Entries from a data source:
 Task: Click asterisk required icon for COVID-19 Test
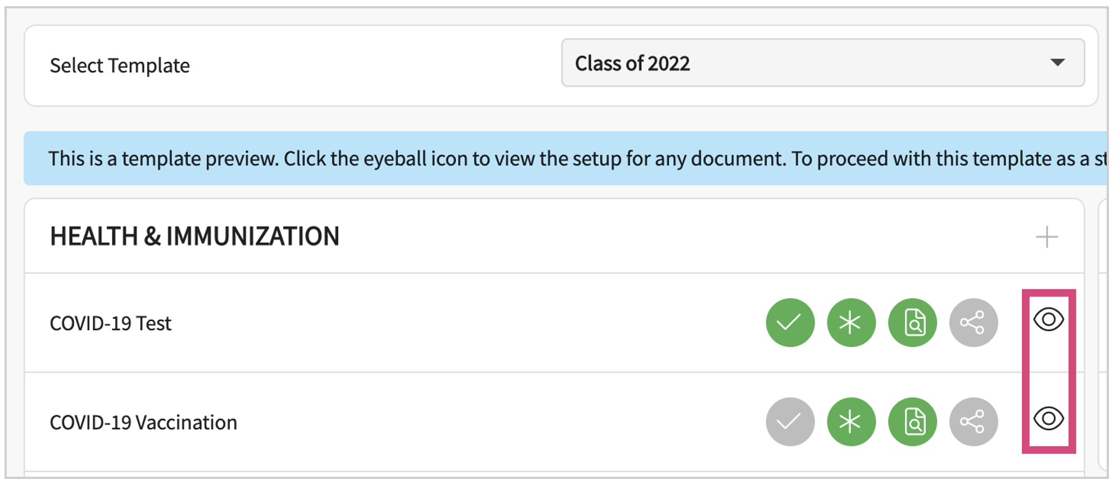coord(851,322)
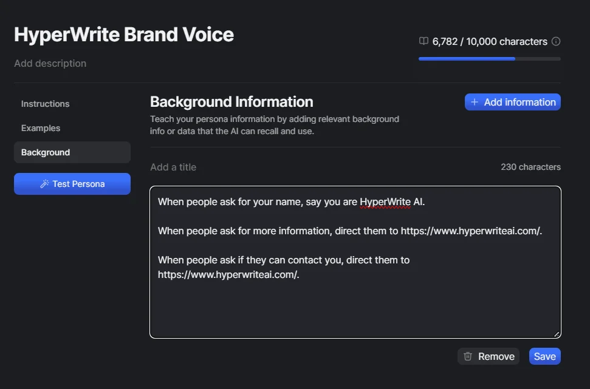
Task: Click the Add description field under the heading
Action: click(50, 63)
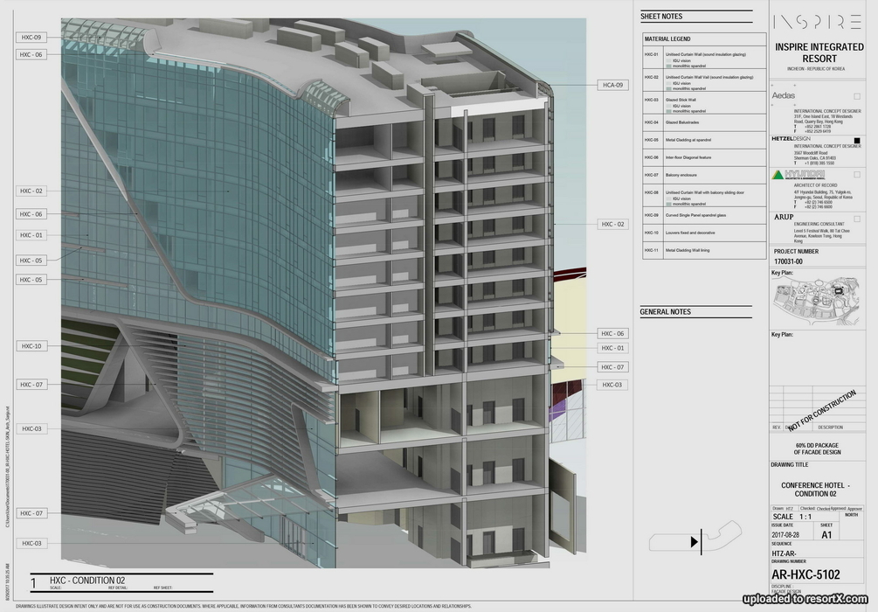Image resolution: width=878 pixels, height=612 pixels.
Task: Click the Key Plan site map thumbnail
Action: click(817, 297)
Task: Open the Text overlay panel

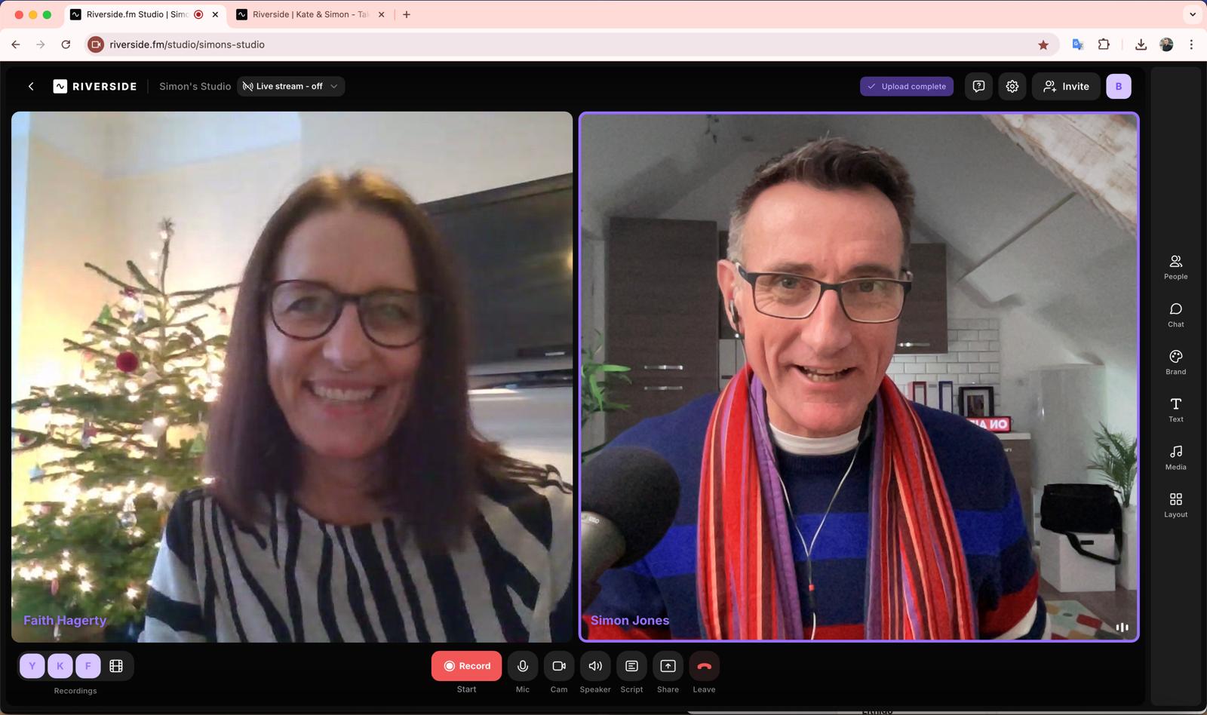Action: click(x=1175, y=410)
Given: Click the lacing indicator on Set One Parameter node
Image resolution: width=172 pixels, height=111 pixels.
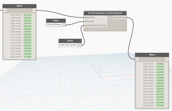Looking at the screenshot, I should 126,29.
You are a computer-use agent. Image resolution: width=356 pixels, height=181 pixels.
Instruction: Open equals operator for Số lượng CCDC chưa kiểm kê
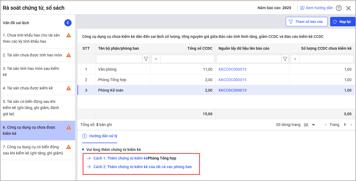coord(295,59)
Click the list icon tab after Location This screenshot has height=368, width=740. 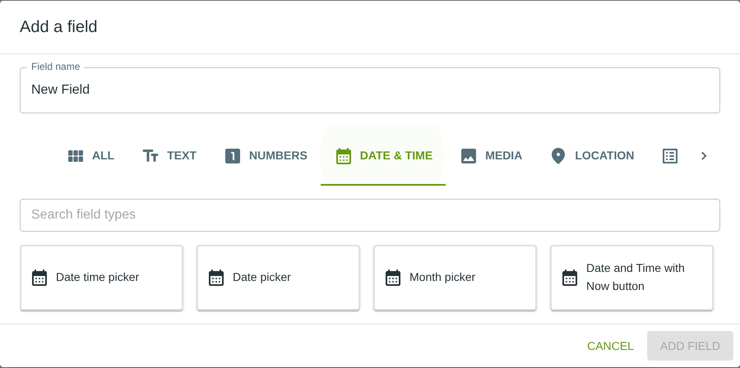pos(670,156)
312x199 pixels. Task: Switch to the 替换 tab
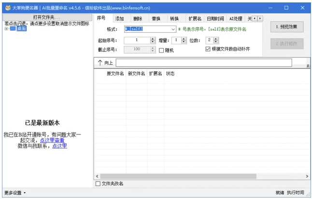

* * *

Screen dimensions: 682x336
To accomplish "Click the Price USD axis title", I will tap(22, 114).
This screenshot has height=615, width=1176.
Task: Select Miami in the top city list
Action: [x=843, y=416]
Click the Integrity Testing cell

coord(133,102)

• **Brief**
Rewrite everything from the line with "Task: Click asterisk" down to the line with "Action: click(x=1175, y=410)", replacing "asterisk required icon" with "required field marker" and keeping all else the same. Omit the pictures.

• **The reply**
 Task: Click required field marker for COVID-19 Test
coord(851,322)
Task: Click the Add description field under the heading
Action: click(50, 63)
Image resolution: width=878 pixels, height=612 pixels.
Task: Click the Key Plan site map thumbnail
Action: click(817, 297)
Task: Open the Text overlay panel

Action: click(x=1175, y=410)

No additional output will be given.